## Exercise tasks
- 1) In the passage about Nazi Berlin, which newspaper did Sigrid work for as bureau chief?
- 2) Output the stretch of the records from the line containing "You are a GUI" through the line containing "Click the Thunderkick" as a numbered list, leaving out blank lines.

++++ Article ++++

Then, in 1933, Hitler and the National Socialists had seized power, and the Nazification of Berlin began. The brown-shirted muscle of the Sturmabteilung (SA) and the black-uniformed elite of the Schutzstaffel (SS) had bullied most of the satirists into silence and forced the radical artists to skip town. Formerly emancipated women had been told to wipe off their lipstick and produce babies for the Fatherland, while the children were dragooned into the Hitler Youth or the League of German Girls. As fledgling Nazis paraded through Berlin in their crisp little shirts and neckerchiefs, it seemed to Sigrid as though the city itself was in uniform. Scarlet and black swastikas rippled from every public building and the streets were loud with Party messages, broadcast daily over public loudspeakers.
The harsh metallic tones of Adolf Hitler and the hectoring bark of his Propaganda Minister Joseph Goebbels had become almost as familiar to Berliners as the voices of their family and friends. And, to all those who'd become principal targets of the regime—the trade unionists, the communists, the homosexuals and, above all, the city's Jews—these voices were also a daily reminder of the threats they faced, whether of violence or arrest.
As bureau chief of the Chicago Tribune, Sigrid had made it her mission to keep America informed about Germany's decline into totalitarianism, to expose every stage of its draconian dismantling of democracy and the rule of law. According to Gregor Ziemer, her former assistant and fellow journalist, she was "one of the most talented foreign correspondents" of her generation, publishing more damning information about the Nazis than any of her colleagues, facing off Gestapo spies and interrogation until she was finally forced to leave.3 Hitler's Berlin had been her personal war zone, and if it had made her as expert as any combat journalist in arming herself against danger, it had also forced her to keep very close the fact that, by Nazi reckoning, she was a Jew.

++++ Input records ++++

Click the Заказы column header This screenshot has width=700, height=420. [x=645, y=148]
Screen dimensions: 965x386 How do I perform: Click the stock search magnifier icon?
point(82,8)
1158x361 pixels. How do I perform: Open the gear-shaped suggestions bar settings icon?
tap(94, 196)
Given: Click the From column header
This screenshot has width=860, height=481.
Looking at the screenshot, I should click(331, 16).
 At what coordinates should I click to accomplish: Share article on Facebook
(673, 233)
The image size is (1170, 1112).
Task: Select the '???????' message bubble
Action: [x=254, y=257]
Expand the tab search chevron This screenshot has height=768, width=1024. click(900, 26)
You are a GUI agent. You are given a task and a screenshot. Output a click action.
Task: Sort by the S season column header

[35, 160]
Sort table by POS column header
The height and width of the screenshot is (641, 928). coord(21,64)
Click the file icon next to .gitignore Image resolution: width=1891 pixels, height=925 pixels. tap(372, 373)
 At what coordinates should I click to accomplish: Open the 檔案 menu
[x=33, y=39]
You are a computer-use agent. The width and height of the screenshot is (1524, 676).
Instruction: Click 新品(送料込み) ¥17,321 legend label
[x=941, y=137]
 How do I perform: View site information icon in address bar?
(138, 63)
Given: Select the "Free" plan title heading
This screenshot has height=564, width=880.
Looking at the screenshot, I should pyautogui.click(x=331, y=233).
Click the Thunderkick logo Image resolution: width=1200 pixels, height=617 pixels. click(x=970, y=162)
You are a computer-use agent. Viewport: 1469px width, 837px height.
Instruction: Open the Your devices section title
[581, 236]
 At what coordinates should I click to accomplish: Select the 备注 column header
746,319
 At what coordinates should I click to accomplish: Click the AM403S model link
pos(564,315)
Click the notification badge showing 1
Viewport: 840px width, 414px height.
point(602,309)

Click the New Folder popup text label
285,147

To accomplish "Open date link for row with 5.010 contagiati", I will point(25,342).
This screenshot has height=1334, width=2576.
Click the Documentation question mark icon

++++

## Answers for the exercise
- 1) The Chicago Tribune.

- 2)
1. You are a GUI agent. You are given a task and a screenshot. Output a click action.
2. Task: Sort by the S season column header
3. [35, 160]
4. Sort table by POS column header
5. The height and width of the screenshot is (641, 928). coord(21,64)
6. Click the file icon next to .gitignore Image resolution: width=1891 pixels, height=925 pixels. tap(372, 373)
7.  At what coordinates should I click to accomplish: Open the 檔案 menu
8. [x=33, y=39]
9. You are a computer-use agent. The width and height of the screenshot is (1524, 676).
10. Instruction: Click 新品(送料込み) ¥17,321 legend label
11. [x=941, y=137]
12.  How do I perform: View site information icon in address bar?
13. (138, 63)
14. Given: Select the "Free" plan title heading
15. This screenshot has height=564, width=880.
16. Looking at the screenshot, I should pyautogui.click(x=331, y=233).
17. Click the Thunderkick logo Image resolution: width=1200 pixels, height=617 pixels. click(x=970, y=162)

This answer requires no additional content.